Marc by Marc Jacobs. Style name: Goat. Any shoe purveyors out there recognize this fine pair? They're the ones that got away.

Wednesday, February 06, 2008

On My First Time Boxing Since 1999ish

There were a total of five of us in the class—three super-athletic looking dudes in muscle shirts, one six-foot-tall gal in a black sports bra with six-pack abs and a 24-inch waist, and me. But nothing is more inspiring than fear.

Side note. I have often said that, if I write my memoir, it might be called, Motivated by Coffee: The AD Story. In response, my best friend from J-school once told me, "Mine would be called Motivated by Fear, Fueled by Coffee: The JB Story." Touché.

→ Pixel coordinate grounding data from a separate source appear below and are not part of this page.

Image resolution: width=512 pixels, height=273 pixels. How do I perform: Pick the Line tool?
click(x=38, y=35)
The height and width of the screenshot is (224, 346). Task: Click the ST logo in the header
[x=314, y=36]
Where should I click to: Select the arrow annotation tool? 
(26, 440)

Side note part deux. Tonight I was reminded of when I used to take boxing class in Berkeley, and I really wanted to buy those pink Ringside boxing gloves, but I felt like I would be a poser if I got them just because they were rad if I wasn't really serious about the class. So I got serious, I got the gloves, and then they became lamp decoration in the hard-drinking (although it was all relative, of course) New York years.

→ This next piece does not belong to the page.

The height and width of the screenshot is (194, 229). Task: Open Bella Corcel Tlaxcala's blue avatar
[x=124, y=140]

So tonight I was back at it. And it was a major, major undertaking. In boxing class, you just have to drop and do push-ups. You just drop to the hard-ass floor—in gloves no less—and do your push-ups, with your hands in fists, in the wraps, under the gloves. None of this "OK, everyone get your mats..." to soften the experience business that they chatter about in other classes that I always thought were hard. I was thinking Is you out your damn mind...? (And BTW at the end of boxing class, you are not guided through even 60 seconds of stretching, because apparently that is for sissies—you just run like hell into the night. Or at least I did.)

But I did it. I punched the heck out of that bag, I jump roped until I was all rosaceaed out, and I ran in a loop around the gym with my fists flying in punches. And now I feel amazing (although I may never use my arms again). Best. Therapy. Ever.

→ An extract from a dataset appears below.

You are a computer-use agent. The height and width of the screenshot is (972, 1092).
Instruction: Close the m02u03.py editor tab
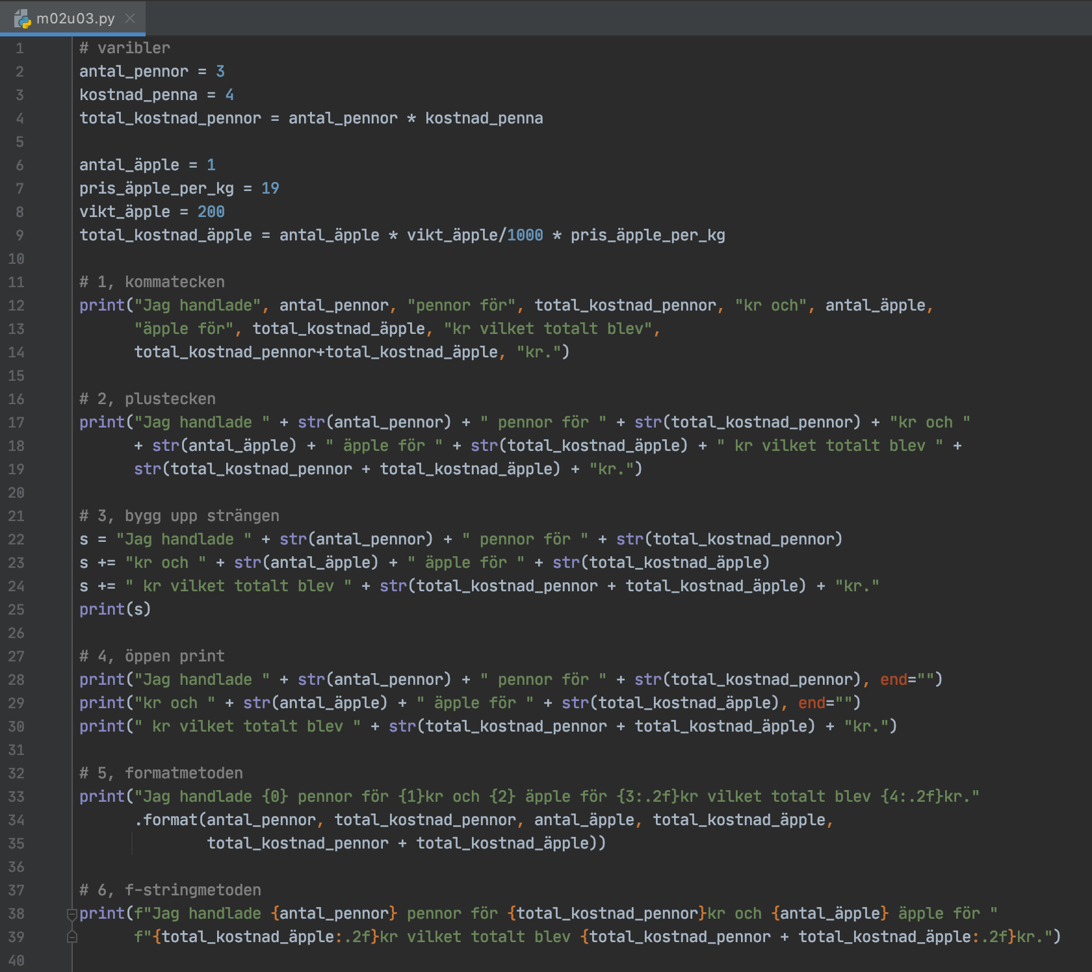click(x=130, y=18)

My only wish is that I had been able to wear my trusty Polar heart rate monitor (the gloves prohibited wearing the wrist part). Because I swear to you I burned at least, like, five million calories, no joke.

Tuesday, February 05, 2008

If I May Dork Out For a Moment

I just voted. And it felt great.

I was so looking forward all day to the experience, to the ritual of taking the walk over to the polling place, to the little chik-chung of pushing the poker into the ballot, to the smug walk home. I remember this little march fondly from the days when I used to do it hand in hand with my folks (very fine and interested role models for astute political opinion and, in my mom's case, involvement).

In fifth grade, I remember being traumatized by a Newsweek article (I was always, always news obsessed) in which were portrayed graphic crime-scene photos of a slaughter of voters in a Haitian polling place, and even then I remember feeling assured that America was not the kind of place where that sort of terrible thing could happen. I folded the paper in sixteenths and stapled it to itself a million times so I would never be templed to look at it again. (Why I didn't just throw it out is another story; I must have known I couldn't make it go away regardless.)

Back to Super Tuesday, 2008. I had signed up to vote by mail, but had been undecided while the postmark deadline came and went. So when I got to the polling place, I had asked a little bit meekly if it would be OK to vote in person instead. The poll workers asked if I had my physical ballot with me and I did not (left it at work), but they let me vote anyway—because this is America! And here you always get to vote! I had to do it provisionally under the circumstances, but a vote is a vote, and mine will be counted.

Maybe I get so excited about this because we are not Mayflower-type people; I come from immigrants, who spent their entire lives in pursuit of a path that would allow their grandchildren to have nice things, and to vote. And because it's a thrilling election year. And also because it occurs to me especially when I vote that being a U.S. citizen is a privilege and a blessing, like having your health and having friends.

So, like most people I know, regardless of what Democrat they voted for (what, like I know any Republicans?), I will be wearing my "I Voted" sticker tonight in fully dorky American pride. You just can't beat it. You can't.